▸ **Texte à lire**
◆ ◆ ◆ ◆
Il se peut que les motifs ne fassent pas référence à tous les arguments, dispositions législatives, précédents ou autres détails que le juge siégeant en révision aurait voulu y lire, mais cela ne met pas en doute leur validité ni celle du résultat au terme de l’analyse du caractère raisonnable de la décision. Le décideur n’est pas tenu de tirer une conclusion explicite sur chaque élément constitutif du raisonnement, si subordonné soit-il, qui a mené à sa conclusion finale […]

(Newfoundland Nurses, au paragraphe 16).

[15]  Tout compte fait, je ne crois pas que l’agent d’ERAR est parvenu à un résultat déraisonnable ou n’a pas justifié sa décision de manière intelligible.

[16]  M. Raza estime également que l’agent d’ERAR a commis une erreur en omettant de mener une analyse distincte en vertu de l’article 97 de la LIPR. Bien que l’article 96 de la LIPR régisse la reconnaissance du statut de réfugié, l’article 97 définit la notion légèrement différente de personne à protéger. Cependant, la persécution alléguée en l’espèce était entièrement fondée sur des motifs religieux, qui relèvent de l’article 96. Il n’était pas nécessaire de procéder à une analyse distincte en vertu de l’article 97 (Brovina c. Canada (Citoyenneté et Immigration), 2004 CF 635, au paragraphe 18).

[17]  À l’audience, l’avocat de M. Raza a soutenu que l’agent d’ERAR était tenu de procéder à une audience en vertu de l’alinéa 113b) de la LIPR. Cet argument n’a pas été soulevé dans le mémoire de M. Raza et notre Cour peut refuser de se prononcer sur cette question (Zhou c. Canada (Citoyenneté et Immigration), 2018 CF 182, au paragraphe 6). Quoi qu’il en soit, je ne vois pas en quoi une telle audience aurait servi la justice, puisque M. Raza n’a pas été témoin de l’incident du 14 décembre 2016 (Sanchez c. Canada (Citoyenneté et Immigration), 2016 CF 737, au paragraphe 8).
◆ ◆ ◆ ◆
▸ **Matériel fourni**
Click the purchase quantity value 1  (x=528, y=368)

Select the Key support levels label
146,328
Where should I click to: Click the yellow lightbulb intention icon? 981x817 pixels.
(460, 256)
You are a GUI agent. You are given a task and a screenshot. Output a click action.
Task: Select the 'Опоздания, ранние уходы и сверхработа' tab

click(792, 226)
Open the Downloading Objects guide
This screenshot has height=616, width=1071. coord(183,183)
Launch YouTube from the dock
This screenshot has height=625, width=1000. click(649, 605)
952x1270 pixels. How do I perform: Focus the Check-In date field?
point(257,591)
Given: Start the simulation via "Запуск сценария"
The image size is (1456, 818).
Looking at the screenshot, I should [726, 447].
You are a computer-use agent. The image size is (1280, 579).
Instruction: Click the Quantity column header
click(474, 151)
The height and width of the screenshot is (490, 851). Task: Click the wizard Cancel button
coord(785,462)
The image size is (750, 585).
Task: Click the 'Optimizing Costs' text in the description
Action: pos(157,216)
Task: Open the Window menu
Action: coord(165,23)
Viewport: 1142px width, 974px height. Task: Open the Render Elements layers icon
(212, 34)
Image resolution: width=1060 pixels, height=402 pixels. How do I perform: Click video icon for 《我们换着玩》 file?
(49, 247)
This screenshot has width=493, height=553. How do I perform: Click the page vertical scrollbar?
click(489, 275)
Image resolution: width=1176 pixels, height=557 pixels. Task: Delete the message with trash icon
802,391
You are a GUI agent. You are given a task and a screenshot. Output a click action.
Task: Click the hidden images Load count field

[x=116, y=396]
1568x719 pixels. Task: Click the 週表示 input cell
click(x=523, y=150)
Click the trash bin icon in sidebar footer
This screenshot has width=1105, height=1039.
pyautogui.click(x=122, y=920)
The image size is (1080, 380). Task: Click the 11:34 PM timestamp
◆ ◆ ◆ ◆
▸ **Travail à faire**
(a) D'après l'extrait de jugement, pourquoi l'agent d'ERAR n'avait-il pas à mener une analyse distincte en vertu de l'article 97 de la LIPR ? Répondez en une à trois phrases.
(b) Reprenez l'extrait de jugement à la suite de sa dernière phrase.
Les items ne sont d'aucune utilité ici.

▸ **Réponses par tâche**
(a) La persécution alléguée reposait entièrement sur des motifs religieux, et ces motifs relèvent de l'article 96 de la LIPR. Une analyse distincte au titre de l'article 97 n'était donc pas nécessaire.

(b)
JUGEMENT

LA COUR REND LE JUGEMENT SUIVANT :

  1. La demande de contrôle judiciaire est rejetée.

  2. Aucune question n’est certifiée.

« Sébastien Grammond »

Juge


COUR FÉDÉRALE

AVOCATS INSCRITS AU DOSSIER


DOSSIER :

IMM-3492-17

 

INTITULÉ :

ASIF RAZA, SONIA SAJJAD, NAJAF ALI, ZENA RAZA, LUJAIN RAZA c. LE MINISTRE DE LA CITOYENNETÉ ET DE L’IMMIGRATION

 

LIEU DE L’AUDIENCE :

Toronto (Ontario)

 

DATE DE L’AUDIENCE :

Le 22 février 2018

 

JUGEMENT ET MOTIFS :

LE JUGE GRAMMOND

 

DATE DES MOTIFS :

Le 27 février 2018

 

COMPARUTIONS :

Max Berger

 

POUR LES DEMANDEURS

Margherita Braccio

 

POUR LE DÉFENDEUR

AVOCATS INSCRITS AU DOSSIER :

Max Berger

Avocats

Toronto (Ontario)

 

POUR LES DEMANDEURS

Procureur général du Canada

Toronto (Ontario)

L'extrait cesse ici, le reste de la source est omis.